Trauma: Edited by Richard Dutton

Transfusion therapy in hemorrhagic shock

Nunez, Timothy Ca; Cotton, Bryan Ab,c

Author Information
Current Opinion in Critical Care 15(6):p 536-541, December 2009. | DOI: 10.1097/MCC.0b013e328331575b

Abstract

Purpose of review 

Bleeding and death from hemorrhage remain a leading cause of morbidity and mortality in the trauma population. Early resuscitation of these gravely injured patients has changed significantly over the past several years. The concept of damage control resuscitation has expanded significantly with the experience of the US military in southwest Asia. This review will focus on this resuscitation strategy of transfusing blood products (red cells, plasma, and platelets) early and often in the exsanguinating patient.

Recent findings 

In trauma there are no randomized controlled trials comparing the current damage control hematology concept to more traditional resuscitation methods.
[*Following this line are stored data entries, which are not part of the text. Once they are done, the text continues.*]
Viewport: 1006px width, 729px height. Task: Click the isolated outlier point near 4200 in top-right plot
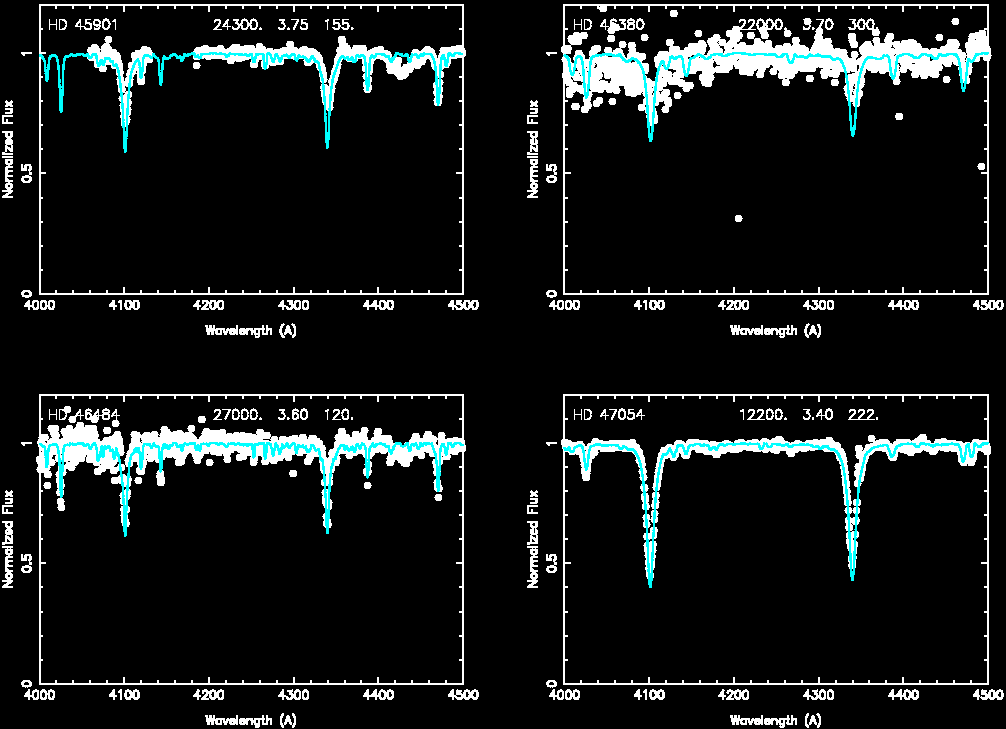point(738,218)
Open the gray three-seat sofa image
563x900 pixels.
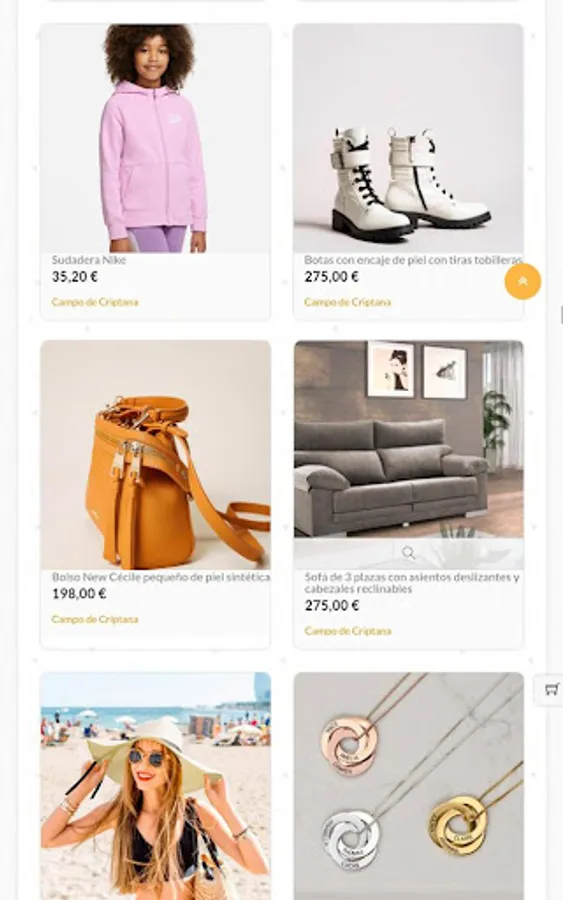tap(409, 439)
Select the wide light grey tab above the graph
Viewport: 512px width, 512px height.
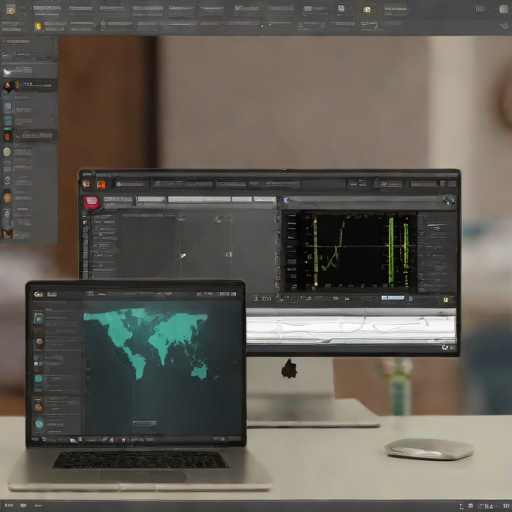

But the overwhelming conclusion of the data available support the administration of a high ratio of plasma and platelets to packed red blood cells. Several large retrospective studies have shown ratios close to 1: 1 will result in higher survival.

Summary 

The current evidence supports that the acute coagulopathy of trauma is present in a high percentage of trauma patients. Patients who will require a massive transfusion will have improved outcomes the earlier that this is identified and the earlier that damage control hematology is instituted. Current evidence does not describe the best ratio but the preponderance of the data suggests it should be greater than 2: 3 plasma-to-packed red blood cells.

© 2009 Lippincott Williams & Wilkins, Inc.